Crede che stessi fuggendo dalla peste quando Gawyn mi ha trovata nel bosco, pensò Kivrin. Se rispondo di sì crederà anche che sia stata io a portarla qui.

Però non c'era traccia di accusa nell'espressione di Roche, e lei doveva riuscire a fargli capire la situazione.

— Sì — affermò, e attese.

— Cosa dobbiamo fare? — chiese lui.

— Devi tenere gli altri lontani da questa stanza e dire loro di non uscire di casa e di non far entrare nessuno. Devi avvertire la gente del villaggio di restare a sua volta in casa e di non avvicinarsi se dovesse vedere un topo morto. Non ci devono essere altri festeggiamenti o danze sulla piazza, le persone del villaggio non devono entrare nel maniero o nel cortile o nella chiesa. Non si devono riunire da nessuna parte.

— Chiederò a Lady Eliwys di tenere dentro Rosemund ed Agnes — annuì Roche, — e dirò alla gente del villaggio di stare in casa.

Dal letto il segretario emise un suono soffocato ed entrambi si girarono a guardarlo.

— Non c'è nulla che possiamo fare per aiutare coloro che prendono questa peste? — domandò il prete, pronunciando con fatica la parola.

Durante la sua assenza lei aveva cercato di ricordare quali rimedi la gente del tempo avesse impiegato contro il contagio.
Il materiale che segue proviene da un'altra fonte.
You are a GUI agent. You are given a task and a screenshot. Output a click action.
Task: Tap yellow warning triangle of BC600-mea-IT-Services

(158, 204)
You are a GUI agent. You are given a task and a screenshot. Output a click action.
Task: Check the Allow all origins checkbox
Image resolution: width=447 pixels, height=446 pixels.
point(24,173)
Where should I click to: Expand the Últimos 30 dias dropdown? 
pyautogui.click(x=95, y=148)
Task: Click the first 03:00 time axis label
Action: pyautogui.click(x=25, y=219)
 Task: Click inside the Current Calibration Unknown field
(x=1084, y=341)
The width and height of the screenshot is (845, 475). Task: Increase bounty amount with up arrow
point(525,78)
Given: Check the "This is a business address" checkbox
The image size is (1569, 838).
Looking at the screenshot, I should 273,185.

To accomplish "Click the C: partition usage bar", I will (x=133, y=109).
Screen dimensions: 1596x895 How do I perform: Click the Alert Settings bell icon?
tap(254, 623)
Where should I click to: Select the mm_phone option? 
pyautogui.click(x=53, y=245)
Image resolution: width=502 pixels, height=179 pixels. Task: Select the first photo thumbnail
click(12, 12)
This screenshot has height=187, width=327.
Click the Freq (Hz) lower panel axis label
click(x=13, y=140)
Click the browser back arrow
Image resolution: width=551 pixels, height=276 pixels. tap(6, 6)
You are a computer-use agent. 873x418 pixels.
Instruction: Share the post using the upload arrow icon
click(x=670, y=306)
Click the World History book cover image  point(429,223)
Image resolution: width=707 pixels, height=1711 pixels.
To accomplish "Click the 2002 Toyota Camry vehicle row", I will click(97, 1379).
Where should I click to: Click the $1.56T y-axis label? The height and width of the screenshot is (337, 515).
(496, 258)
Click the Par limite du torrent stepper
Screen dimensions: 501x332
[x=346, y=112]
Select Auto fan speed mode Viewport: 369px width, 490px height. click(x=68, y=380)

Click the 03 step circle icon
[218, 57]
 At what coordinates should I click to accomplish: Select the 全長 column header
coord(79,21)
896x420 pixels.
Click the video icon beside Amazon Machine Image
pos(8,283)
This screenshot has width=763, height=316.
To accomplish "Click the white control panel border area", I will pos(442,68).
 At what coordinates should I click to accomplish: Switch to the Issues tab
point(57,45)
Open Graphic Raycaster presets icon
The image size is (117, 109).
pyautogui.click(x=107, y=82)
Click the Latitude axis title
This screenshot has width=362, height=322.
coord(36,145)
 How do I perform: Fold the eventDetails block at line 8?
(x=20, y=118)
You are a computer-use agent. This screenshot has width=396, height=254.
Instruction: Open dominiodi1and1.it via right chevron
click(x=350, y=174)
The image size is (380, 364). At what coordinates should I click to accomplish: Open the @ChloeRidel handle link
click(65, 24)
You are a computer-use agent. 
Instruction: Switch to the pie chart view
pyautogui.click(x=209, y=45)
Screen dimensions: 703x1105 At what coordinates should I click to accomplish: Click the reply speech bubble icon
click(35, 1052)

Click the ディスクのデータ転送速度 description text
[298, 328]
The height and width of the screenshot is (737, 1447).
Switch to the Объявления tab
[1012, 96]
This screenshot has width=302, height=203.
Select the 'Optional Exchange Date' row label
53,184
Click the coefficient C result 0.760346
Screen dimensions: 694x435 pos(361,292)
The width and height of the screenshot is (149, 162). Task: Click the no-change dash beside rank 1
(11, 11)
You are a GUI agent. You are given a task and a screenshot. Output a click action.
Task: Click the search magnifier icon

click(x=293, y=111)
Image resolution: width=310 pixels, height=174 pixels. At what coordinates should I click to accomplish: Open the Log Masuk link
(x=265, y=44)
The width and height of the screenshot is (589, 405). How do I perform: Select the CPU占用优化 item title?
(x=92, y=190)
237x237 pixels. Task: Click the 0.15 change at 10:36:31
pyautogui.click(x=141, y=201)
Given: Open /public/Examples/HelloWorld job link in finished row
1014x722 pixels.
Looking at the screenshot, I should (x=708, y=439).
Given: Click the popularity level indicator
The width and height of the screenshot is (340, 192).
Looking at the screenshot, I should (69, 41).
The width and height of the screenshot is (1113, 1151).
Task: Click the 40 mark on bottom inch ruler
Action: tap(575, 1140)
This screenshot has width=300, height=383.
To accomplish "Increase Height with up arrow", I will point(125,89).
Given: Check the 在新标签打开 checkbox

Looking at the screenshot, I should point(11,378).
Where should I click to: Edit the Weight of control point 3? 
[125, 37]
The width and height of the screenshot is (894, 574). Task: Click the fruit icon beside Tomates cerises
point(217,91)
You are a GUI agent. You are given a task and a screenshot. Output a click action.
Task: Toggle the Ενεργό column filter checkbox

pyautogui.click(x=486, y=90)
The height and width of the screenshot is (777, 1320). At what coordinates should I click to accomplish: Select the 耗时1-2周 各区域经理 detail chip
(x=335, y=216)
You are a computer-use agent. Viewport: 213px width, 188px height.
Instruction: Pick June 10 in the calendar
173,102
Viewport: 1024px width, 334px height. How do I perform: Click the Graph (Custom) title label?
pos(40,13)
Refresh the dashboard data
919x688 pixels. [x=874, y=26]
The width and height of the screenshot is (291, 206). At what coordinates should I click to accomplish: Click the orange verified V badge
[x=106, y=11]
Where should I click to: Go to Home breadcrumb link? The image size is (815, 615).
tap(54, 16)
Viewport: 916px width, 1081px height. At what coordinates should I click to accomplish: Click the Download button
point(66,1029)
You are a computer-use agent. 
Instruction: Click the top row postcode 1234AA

Aveva portato indosso mazzolini di fiori e bevuto polvere di smeraldi e applicato sanguisughe ai bubboni, ma erano stati tutti rimedi peggio che inutili e la Dottoressa Ahrens aveva detto che comunque qualsiasi loro tentativo sarebbe risultato inutile perché nulla tranne antimicrobici come la tetraciccina e la streptomicina poteva ottenere qualche effetto, ma quelle sostanze erano state scoperte soltanto nel ventesimo secolo.

— Dobbiamo dargli da bere e tenerlo caldo — disse infine.

— Di certo Dio lo aiuterà — commentò Roche, guardando il segretario.

Non lo farà, pensò Kivrin. Non lo ha fatto. Non ha aiutato mezza Europa.

— Dio non ci può aiutare contro la Morte Nera — replicò.